## [WHAT IS EXPECTED]
Gather all lines in the records below that include the word "month".

## [PROVIDED RECORDS]

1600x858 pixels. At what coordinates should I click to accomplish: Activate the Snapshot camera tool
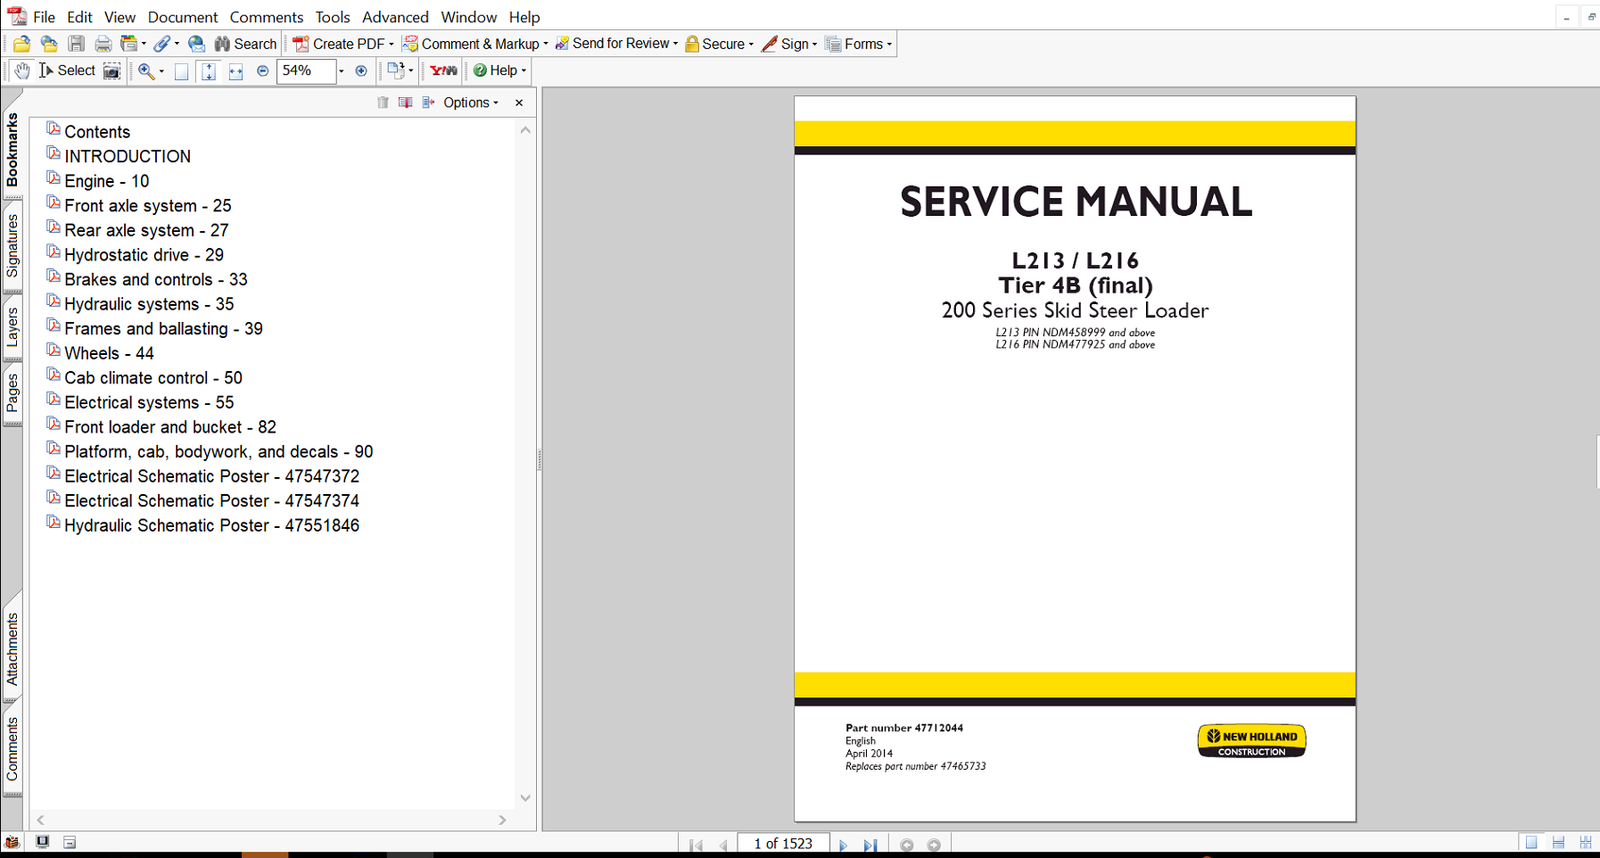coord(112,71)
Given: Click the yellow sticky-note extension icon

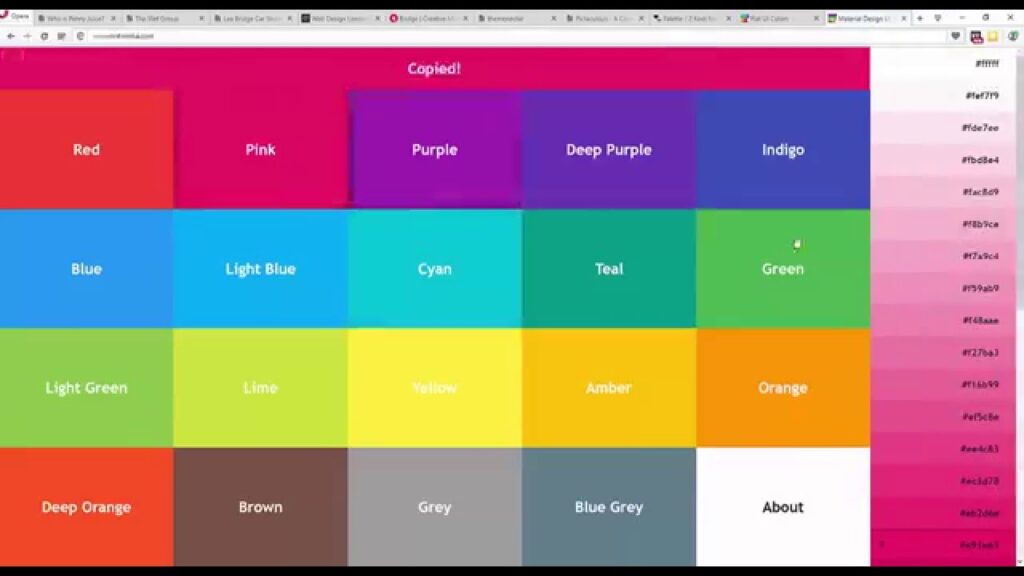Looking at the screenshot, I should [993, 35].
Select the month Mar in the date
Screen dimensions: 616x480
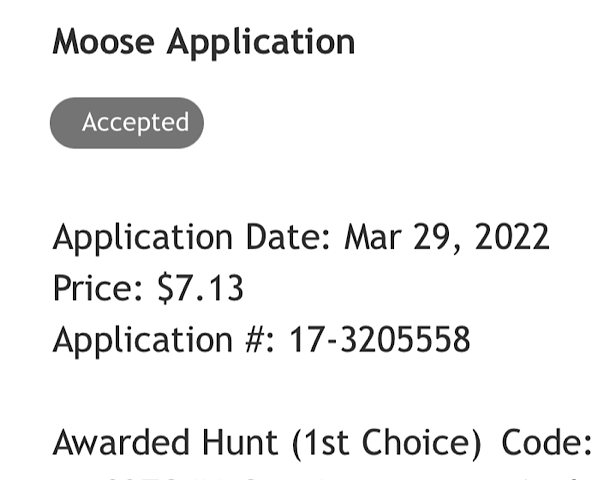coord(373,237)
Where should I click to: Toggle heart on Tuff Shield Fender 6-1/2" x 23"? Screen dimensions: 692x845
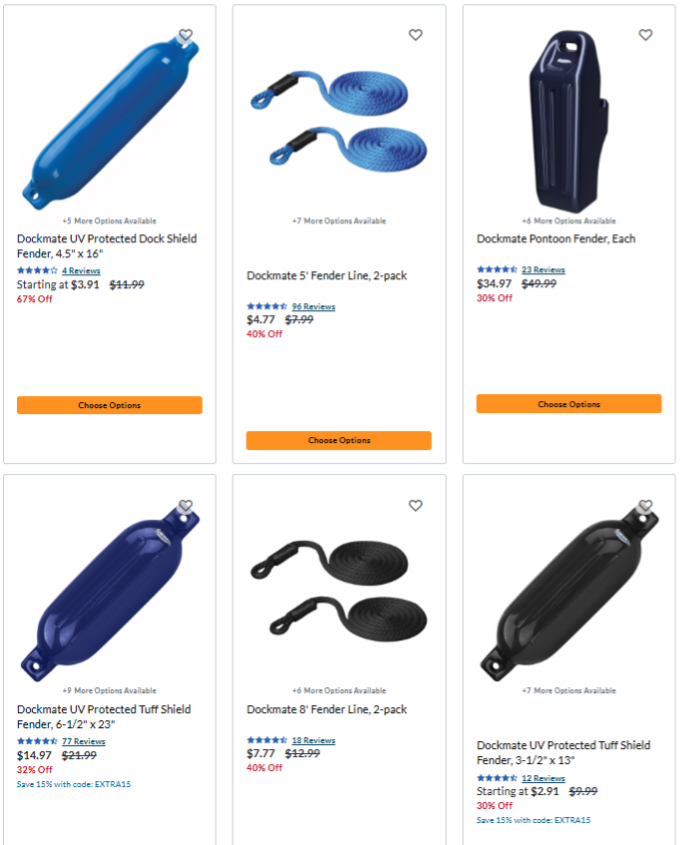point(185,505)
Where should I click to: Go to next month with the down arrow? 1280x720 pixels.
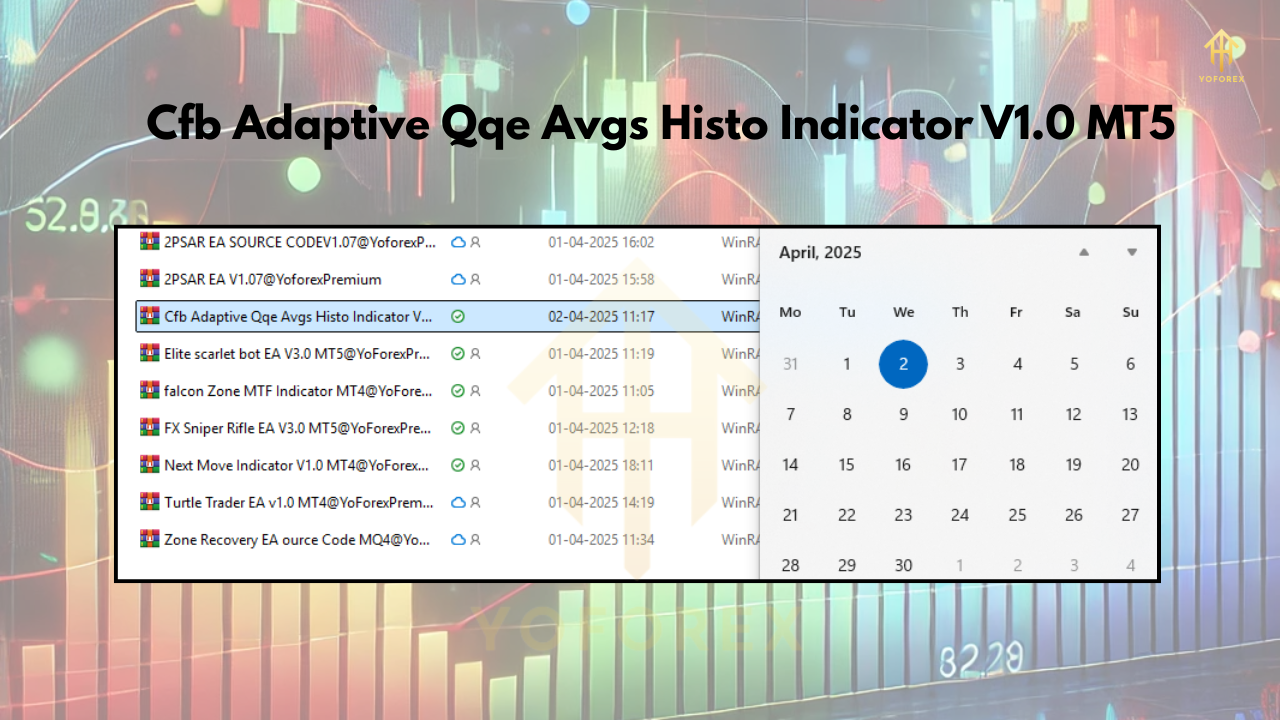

* * *

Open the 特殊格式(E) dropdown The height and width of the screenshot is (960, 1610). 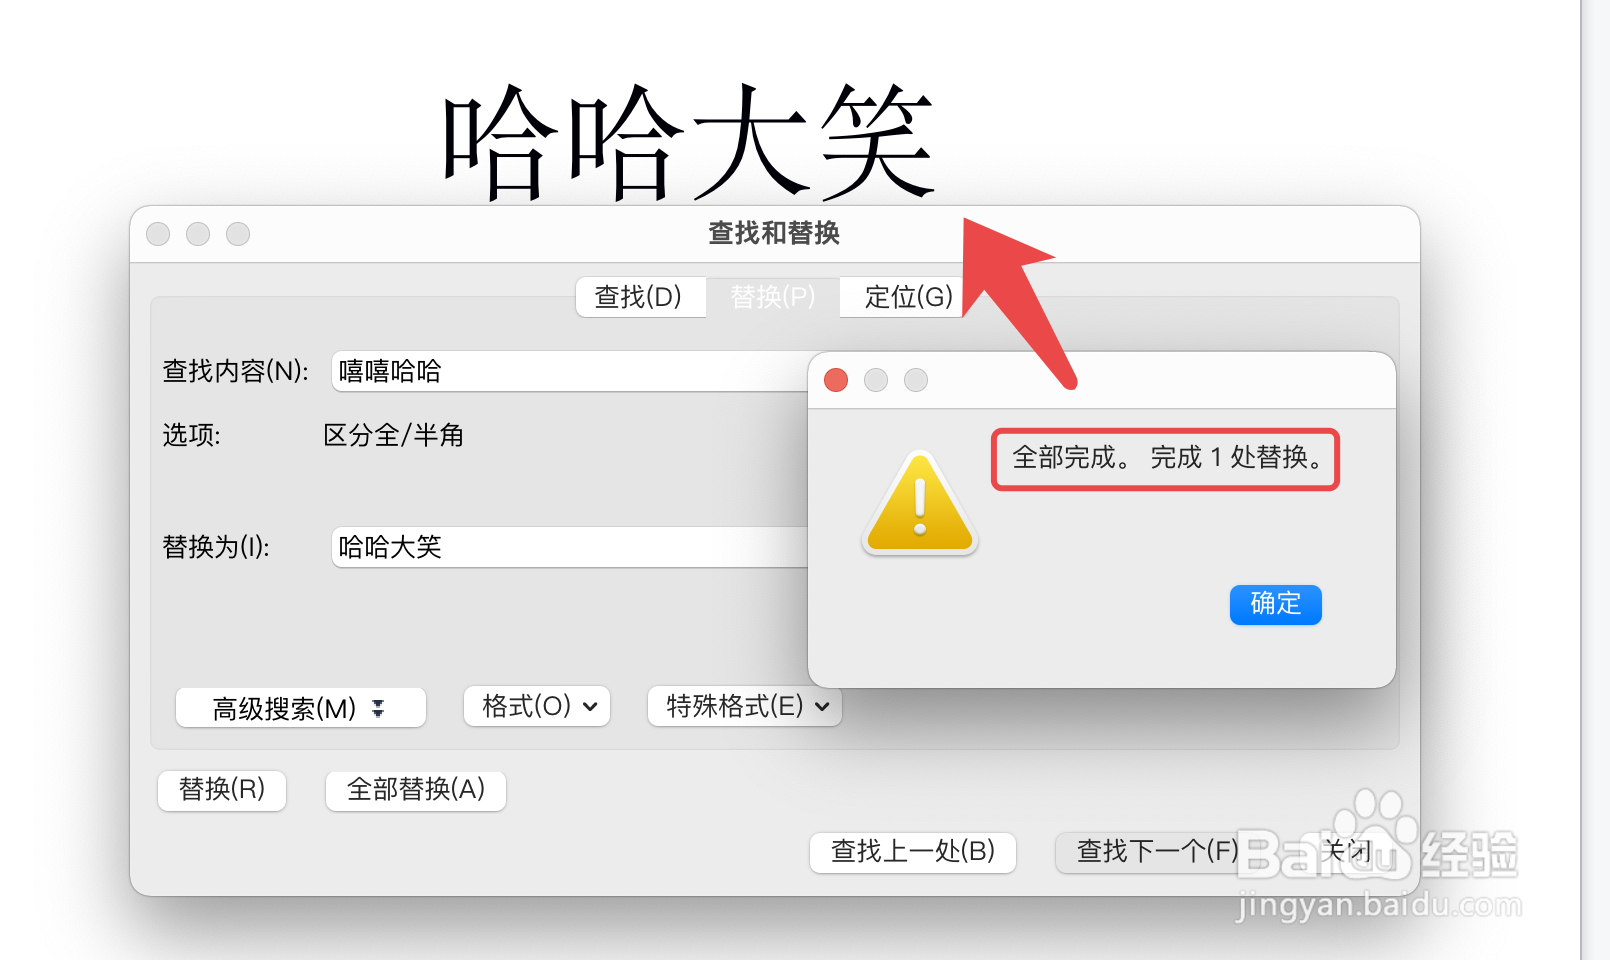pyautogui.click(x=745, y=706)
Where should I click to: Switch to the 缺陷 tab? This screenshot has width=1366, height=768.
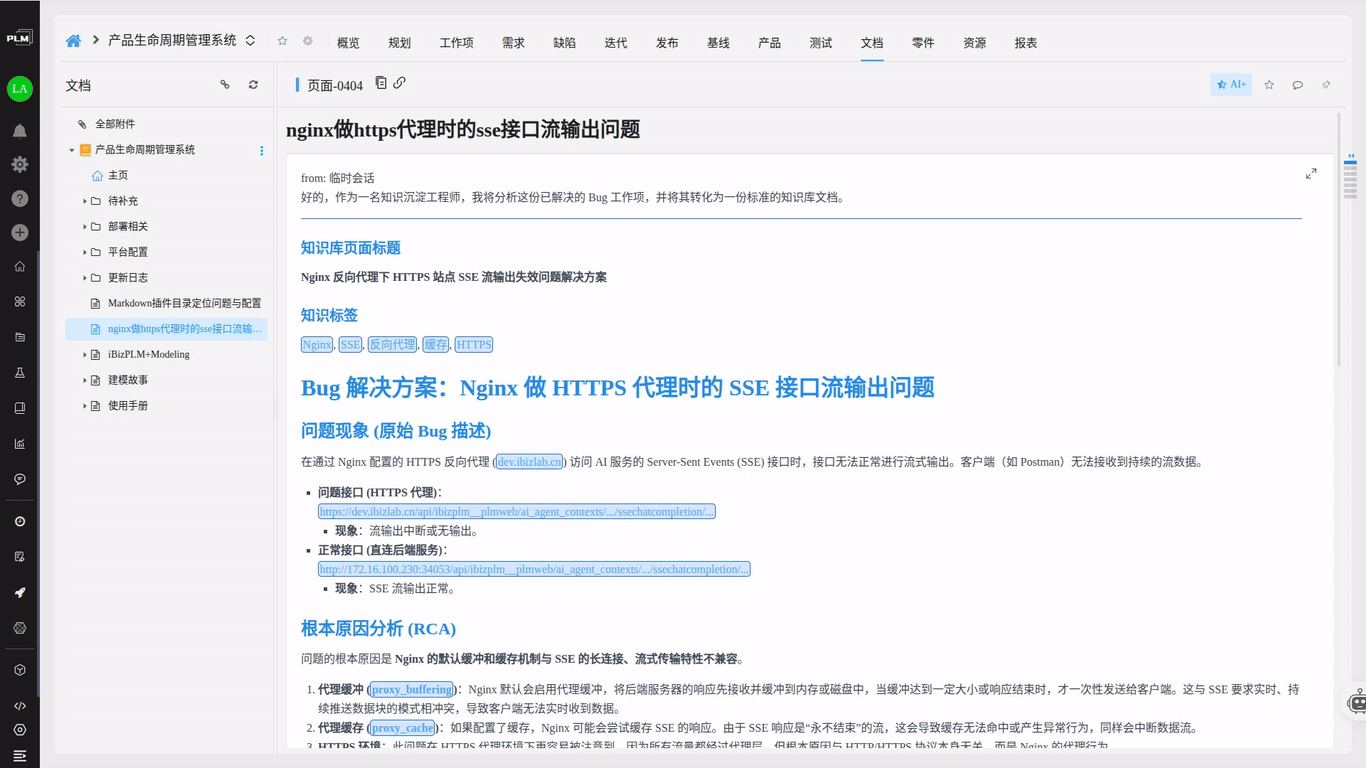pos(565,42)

---

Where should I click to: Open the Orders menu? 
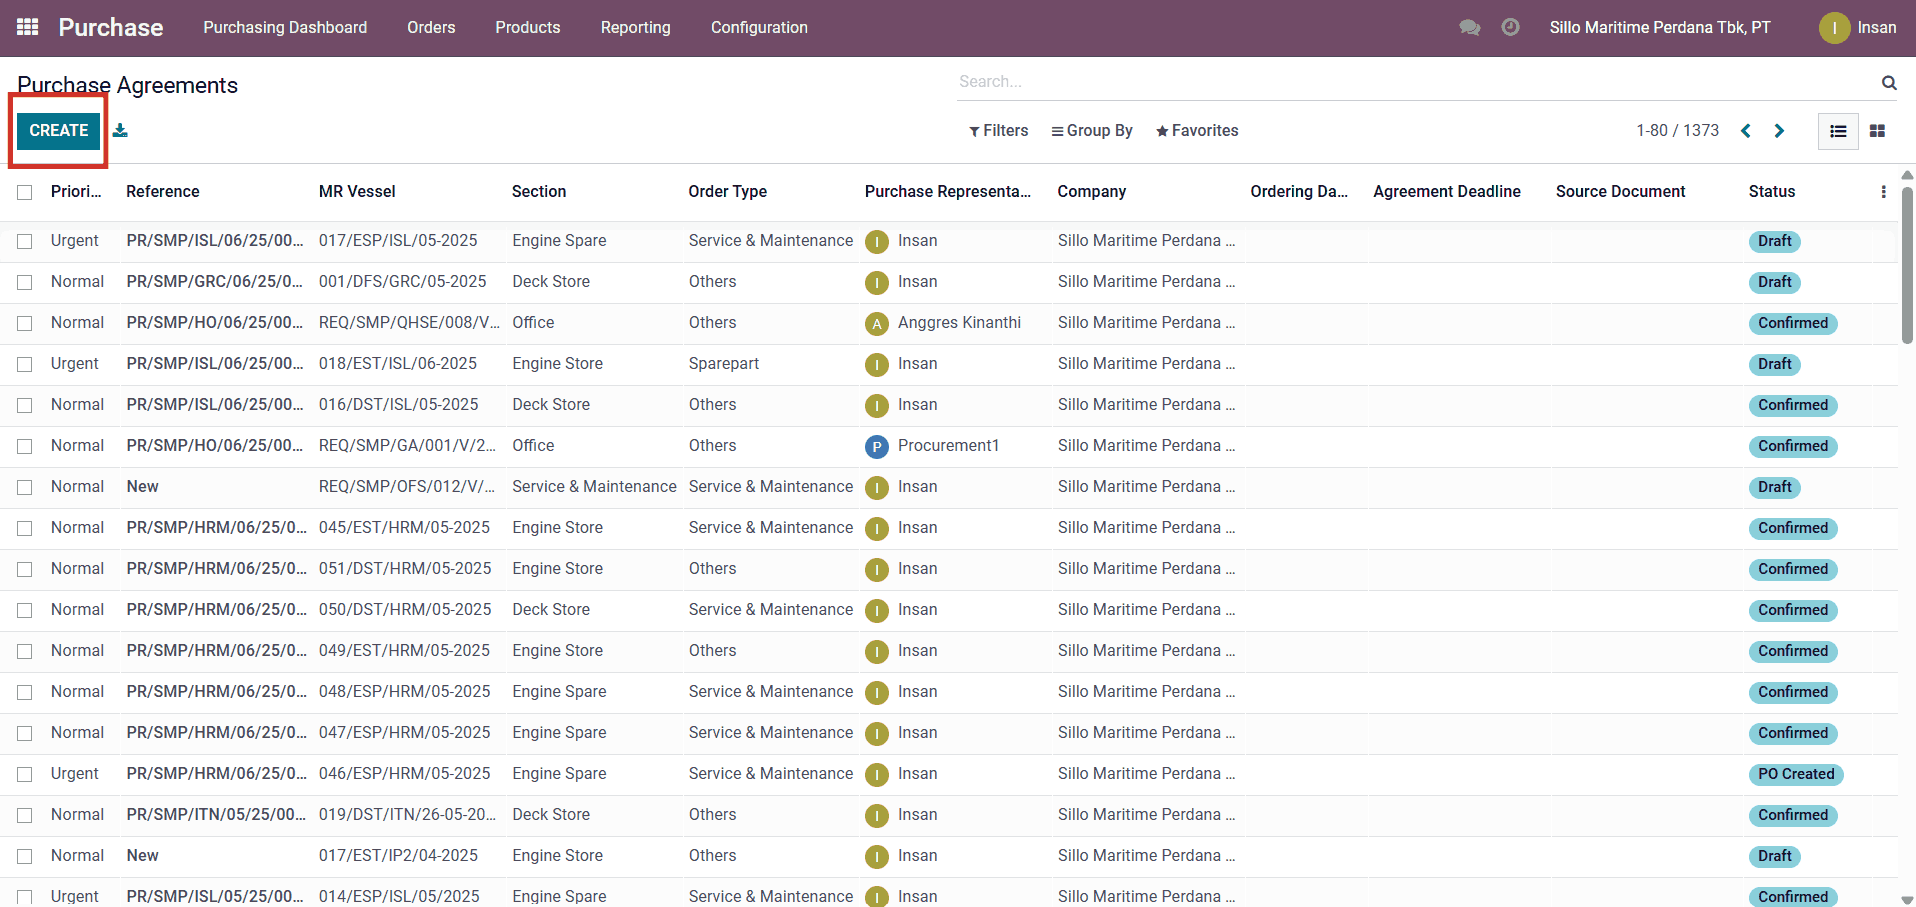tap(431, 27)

## [THE COMPLETED TASK]
Select the month Mar in the date
Where should I click to: Go to next month with the down arrow? 1280x720 pixels.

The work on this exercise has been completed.